Stepping Out From the Shattered Place

The Lord has had me on an incredible journey. I finally feel like I am stepping out from the shattered place into Gods healing hands.

Wednesday, October 10, 2007

I think I just might be crazy

Tonight was small group and I was invited to my friends house for dinner before going. A rare thing happened, for a few minutes my friend her husband and I were alone in the kitchen for about 15min and had a chance to talk. The husband ran the older kids down to a friends house for car pool to youth group. The little one was upstairs playing and grandpa was over in his part of the house. When the husband came back my friend and I were talking about my english guy as he has become known. The husband was drawn into the conversation for the male perspective. I never did hear all of the male perspective because grandpa came over to talk about some football game and didn't seem to notice there was a conversation going on already. :-)

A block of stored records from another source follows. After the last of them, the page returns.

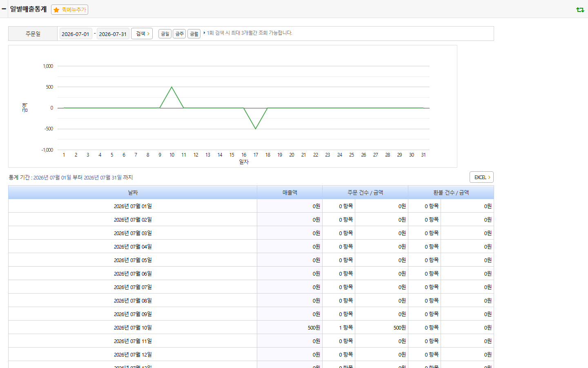Export the table with the EXCEL button
Screen dimensions: 588x368
coord(481,177)
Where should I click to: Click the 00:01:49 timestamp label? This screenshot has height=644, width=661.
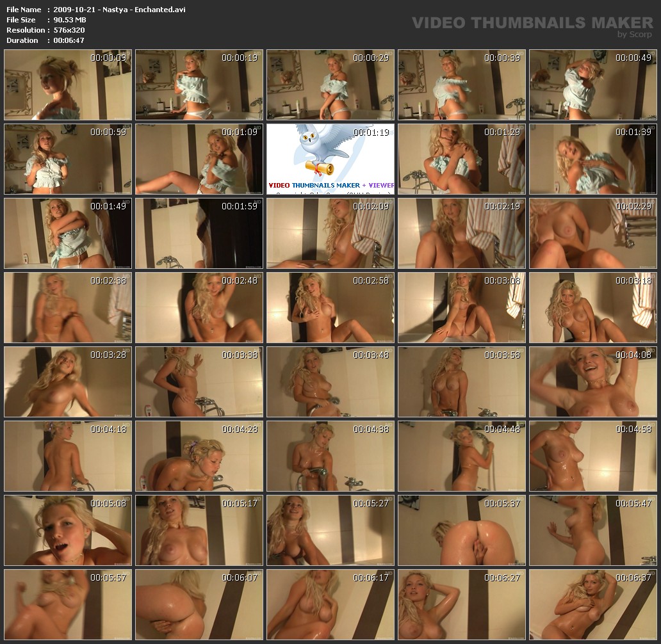(108, 206)
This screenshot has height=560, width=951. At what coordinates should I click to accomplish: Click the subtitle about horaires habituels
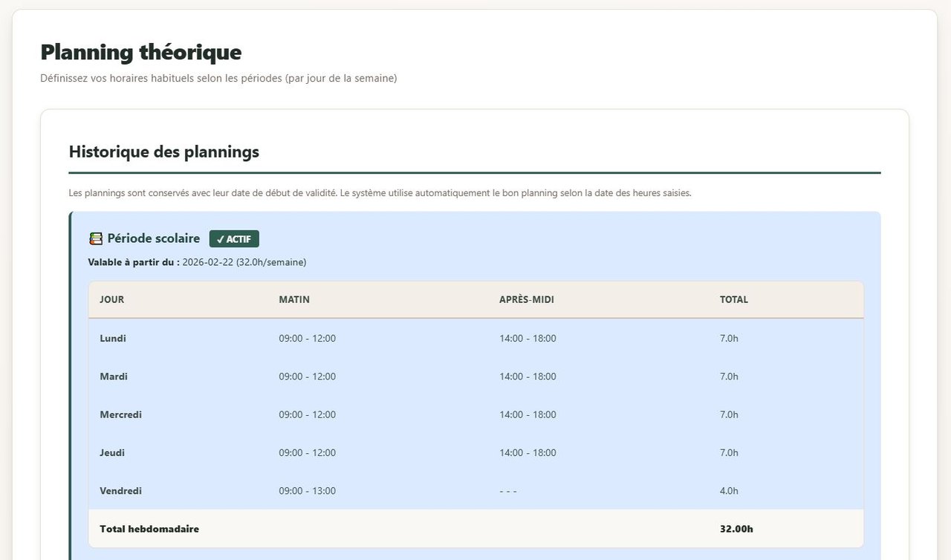click(218, 78)
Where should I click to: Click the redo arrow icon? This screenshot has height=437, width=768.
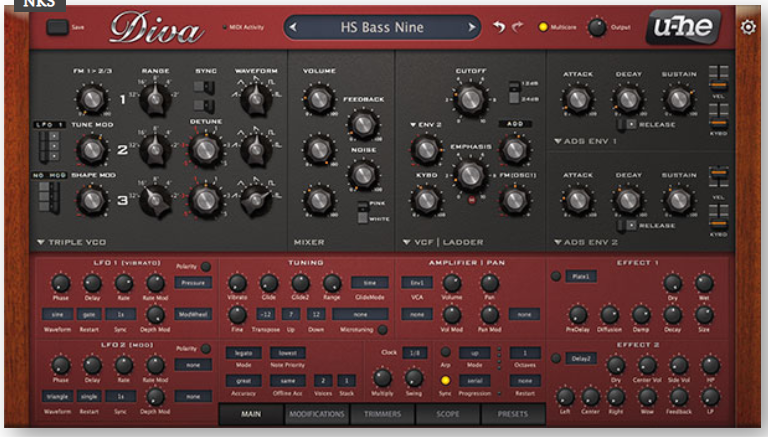coord(517,27)
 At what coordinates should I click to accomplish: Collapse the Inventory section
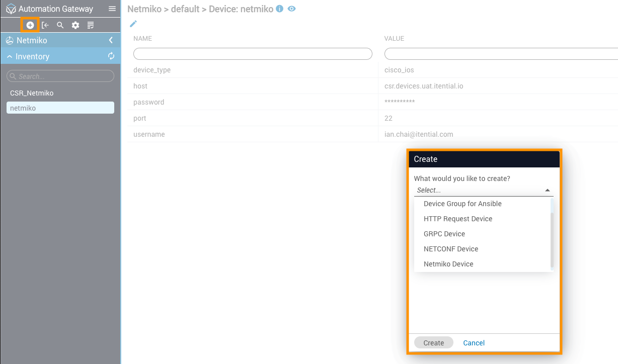point(10,57)
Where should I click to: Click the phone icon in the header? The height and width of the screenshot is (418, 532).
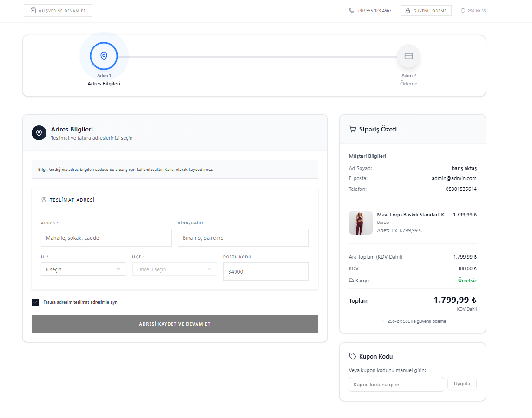[x=351, y=10]
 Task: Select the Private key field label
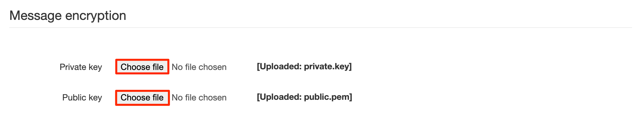point(81,67)
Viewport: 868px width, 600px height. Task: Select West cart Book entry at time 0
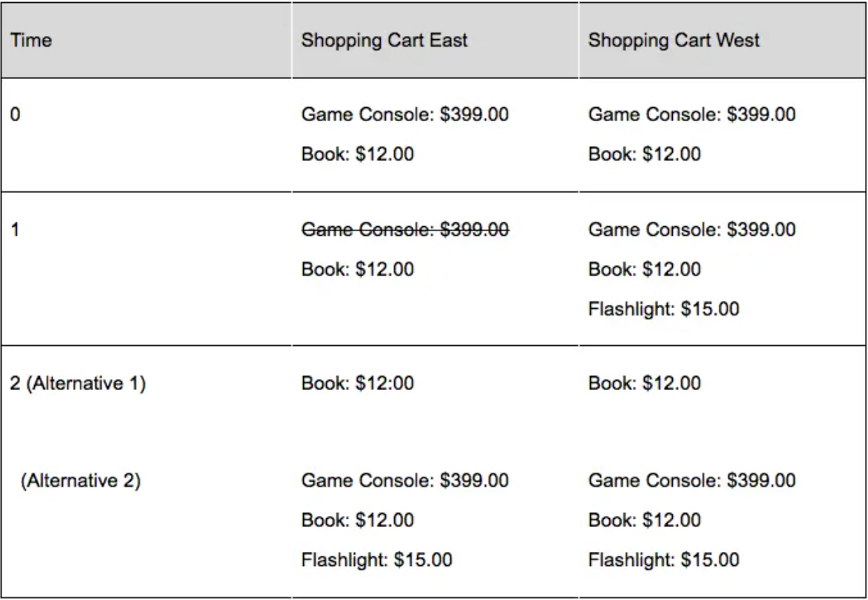coord(644,154)
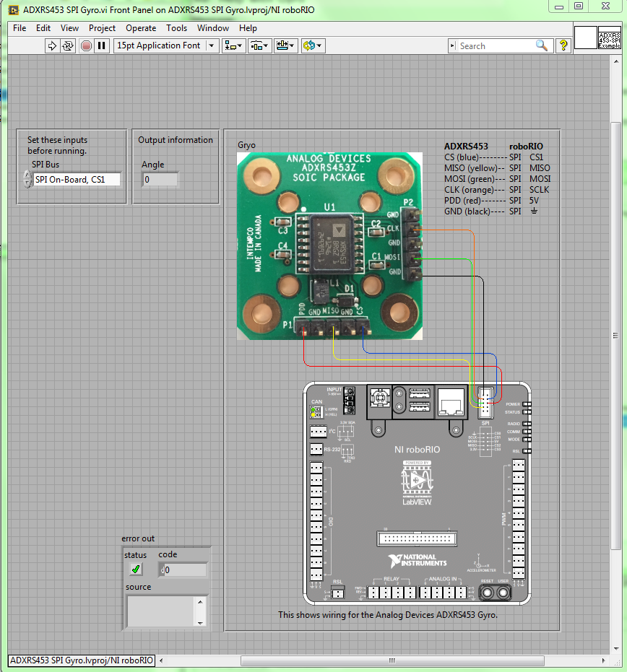
Task: Click the SPI Bus increment arrow
Action: pos(27,175)
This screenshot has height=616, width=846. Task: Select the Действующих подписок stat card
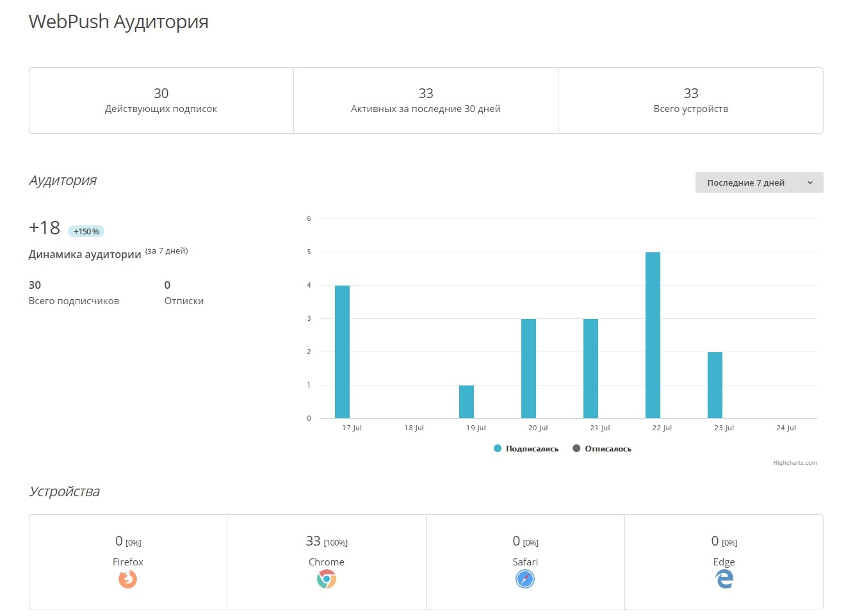point(161,101)
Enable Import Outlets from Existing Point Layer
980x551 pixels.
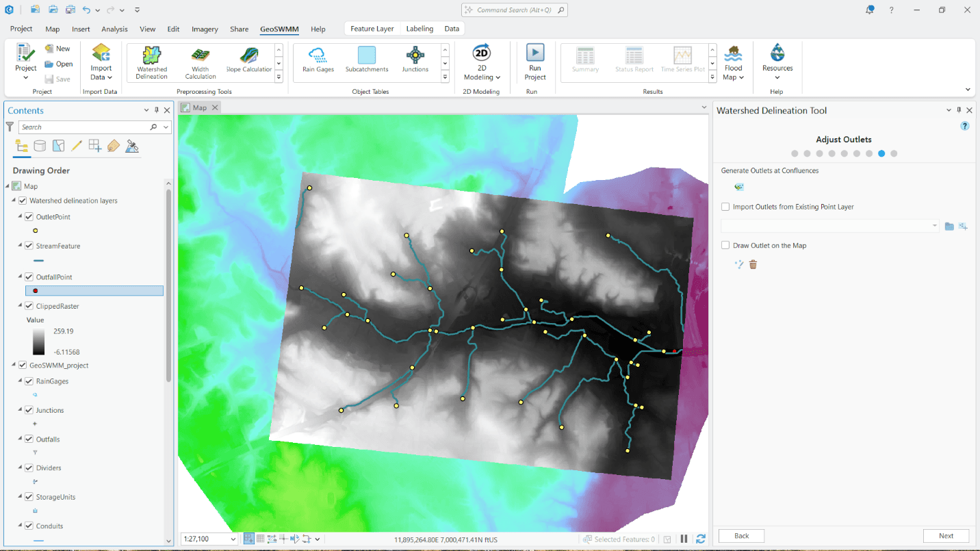725,207

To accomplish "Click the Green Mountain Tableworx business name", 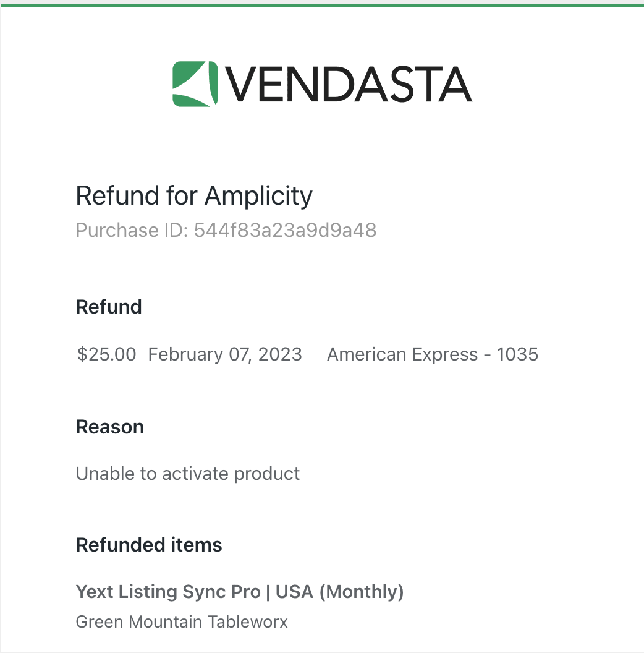I will point(182,621).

Small group was great and convicting funny because in some ways it feels like it is all for me. The topics and the verses all seem to really hit home for me. Even with my back to her my friend just knew how a few things really would hit home for me. I felt her hand on my back at one particular moment. I am glad that I have a friend in this group who knows me so well. It is a comfort. The women who leads us is rather astute she was about to call the group to begin and glanced over and notice that we were talking and added in three minutes to the lets get started. :-)

I am terrified a leap of faith is required and in some ways I feel like I am putting conditions on my leaping. I think that I am being sensible because I want to be sure that what I am doing is the right thing and having certain things happen to lead me where I think I am being led then I will know that it is God's call not mine.

I think I have fallen in love and that is what is so darn terrifying. I need to figure out how to mention a few things and I am not sure how to go about that. What ifs fill my mind.

There is church stuff going on as well. Based on some communication with the Elders of my former church I may be able to call that church my church again. I left for a few reasons but the main one was a lack of willingness to admit there were problems never mind doing something about them. Now there is a concerted effort to do something about them. Funny how this happens at a point when I am thinking about leaving the country. My friend thinks that this is good in a closure sort of way. I think it adds to the confusion.